Data shown below:
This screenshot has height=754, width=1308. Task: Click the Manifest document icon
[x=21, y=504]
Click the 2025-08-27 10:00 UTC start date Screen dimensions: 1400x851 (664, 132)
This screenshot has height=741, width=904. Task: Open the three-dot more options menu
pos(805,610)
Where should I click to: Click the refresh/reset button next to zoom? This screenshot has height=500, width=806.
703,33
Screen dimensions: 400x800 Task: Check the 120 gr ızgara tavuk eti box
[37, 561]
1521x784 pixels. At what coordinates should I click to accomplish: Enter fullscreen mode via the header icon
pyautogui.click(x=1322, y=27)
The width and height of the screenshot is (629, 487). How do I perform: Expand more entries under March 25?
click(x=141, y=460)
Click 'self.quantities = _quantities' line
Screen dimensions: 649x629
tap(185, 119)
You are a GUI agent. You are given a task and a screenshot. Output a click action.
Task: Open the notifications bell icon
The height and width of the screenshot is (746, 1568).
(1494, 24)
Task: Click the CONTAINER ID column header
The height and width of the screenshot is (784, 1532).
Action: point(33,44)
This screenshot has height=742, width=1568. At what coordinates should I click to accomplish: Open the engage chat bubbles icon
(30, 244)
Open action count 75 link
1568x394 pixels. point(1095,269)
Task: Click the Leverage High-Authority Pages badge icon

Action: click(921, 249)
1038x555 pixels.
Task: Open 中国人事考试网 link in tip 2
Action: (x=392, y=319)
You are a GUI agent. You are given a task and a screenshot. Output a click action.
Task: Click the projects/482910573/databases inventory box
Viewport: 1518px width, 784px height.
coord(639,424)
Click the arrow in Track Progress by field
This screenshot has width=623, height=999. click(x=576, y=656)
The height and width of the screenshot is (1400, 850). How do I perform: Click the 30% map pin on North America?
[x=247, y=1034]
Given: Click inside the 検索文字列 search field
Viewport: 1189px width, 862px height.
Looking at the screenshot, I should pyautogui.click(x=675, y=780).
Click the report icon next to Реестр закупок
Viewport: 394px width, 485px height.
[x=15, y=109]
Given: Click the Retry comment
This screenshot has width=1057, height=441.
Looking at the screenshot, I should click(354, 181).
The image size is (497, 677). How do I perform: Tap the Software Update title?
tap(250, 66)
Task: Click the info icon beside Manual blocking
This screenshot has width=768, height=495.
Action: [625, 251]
End of Data shown.
- **What you are asked to do**: Include both ends. Return the line holding "The height and width of the screenshot is (1400, 850)." and all lines after it in the records above, exactly as written.

- **Solution to the exercise**:
The height and width of the screenshot is (1400, 850). How do I perform: Click the 30% map pin on North America?
[x=247, y=1034]
Given: Click inside the 検索文字列 search field
Viewport: 1189px width, 862px height.
Looking at the screenshot, I should pyautogui.click(x=675, y=780).
Click the report icon next to Реестр закупок
Viewport: 394px width, 485px height.
[x=15, y=109]
Given: Click the Retry comment
This screenshot has width=1057, height=441.
Looking at the screenshot, I should click(354, 181).
The image size is (497, 677). How do I perform: Tap the Software Update title?
tap(250, 66)
Task: Click the info icon beside Manual blocking
This screenshot has width=768, height=495.
Action: [625, 251]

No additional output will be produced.